Se va la luz y casi
perdemos la esperanza de que vuelva. No vemos posible que se presente lo que
deseamos. La luz eléctrica formare parte de nuestra cotidianeidad. No nos
hacemos sin luz; tampoco podemos vivir sin luz. Las fábricas, los negocios,
necesitan la luz para caminar. Sin luz, no hay espacios calientes, ni comidas
que poder calentar, ni alimentos que se mantengan congelados o fríos. Sin luz,
no se nos presenta como posible lo que deseamos. Hemos perdido ya las luces de
otros tiempos en la ciudad, mientras en los pueblos permanecen: el candil de
aceite, los faroles para ir iluminando la calle, o el petromax… que antes
iluminaren nuestras estancias. Los labriegos, los hombres de campo, aprovechan
el día para trabajar sus predios con la luz solar; la noche es para dormir. No
hay tiempo para la televisión en el pueblo, como casi nunca lo hubiere.
Desengañado, desesperanzado, el pueblo vive a la luz del día; acaso por la
noche, unos leños bajo la chimenea, sirvan de cobijo al frío y a la
conversación pausada, rica en matices, transmisora de saberes, de padres a
hijos, de viejos a jóvenes. Apenas, el crepitar de la luz arrulla el silencio
de la aldea, donde la otra luz no brillare en la noche ni por Navidad. Atesoran
los campesinos sus productos de huerta y de matanza, sus animales para leche y
carne; también su luz que nunca faltare. Por las mañanas, unas migas en el
caldero y café de puchero; por las noches, sopas de tomate y poleo, como los
pastores en Nochebuena. No da más de sí el pueblo, aunque la luz se vaya,
porque ya fuere ida la luz que lo iluminare: su juventud. Todos los días
amanece, que no es poco, y la luz solar fuere la esperanza en la desesperanza
de los sin luz en la ciudad. La luz de día fuere la esperanza de un nuevo día
en la desesperanza de los días. El pueblo atesora lo que la ciudad desecha. No
hemos atesorado lo suficiente la luz solar como para mantenernos sin la
eléctrica. Y, así, ida esta, nos perdemos sin saber qué hacer hasta su retorno.

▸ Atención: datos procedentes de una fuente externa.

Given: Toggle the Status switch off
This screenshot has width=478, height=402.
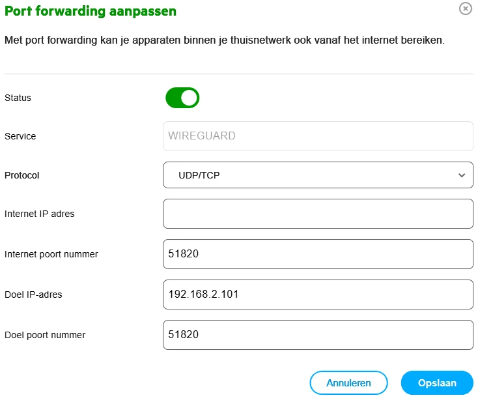Looking at the screenshot, I should click(x=182, y=98).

Frente a la desesperanza, la esperanza; la esperanza de
día, la esperanza de noche. Frente a la oscuridad de los sin luz, la luz de la
clarividencia, de quienes ven como posible sus propios deseos, porque antes
atesoraron la luz que otros perdieron. Semeja la desesperanza de los
desesperanzados la parábola de las diez vírgenes (Mt. 25, 1-13), cinco necias y
cinco prudentes, que salieron al encuentro del novio. Las necias no se
proveyeron de aceite al tomar sus lámparas; las prudentes, en cambio, llenaron
de aceite sus alcuzas. Como el novio tardara, se adormilaron todas y se
durmieron. A media noche, se oyó un grito: ¡Ya está aquí el novio! ¡Salid a su
encuentro! Y las necias dijeron a las prudentes: dadnos de vuestro aceite, que
nuestras lámparas se apagan. Las prudentes replicaron: no, no sea que no
alcance para nosotras; es mejor que vayáis por donde los vendedores y os lo
compréis. Mientras iban a comprarlo, llegó el novio y las que estaban
preparadas entraron con él al banquete de bodas, y se cerró la puerta. Más
tarde llegaron las otras vírgenes, diciendo: ¡Señor, señor, ábrenos! Pero él
respondió: en verdad os digo que no os conozco. Velad, pues, porque no sabéis ni
el día ni la hora…
Como de la luz que derrochamos, sin atesorar, para cuando falte; como el
decrecimiento de la esperanza, perdida la fe en los malvados hombres que nos
regalan cada día desesperanza, en lugar de la luz de vida que les fuere dada.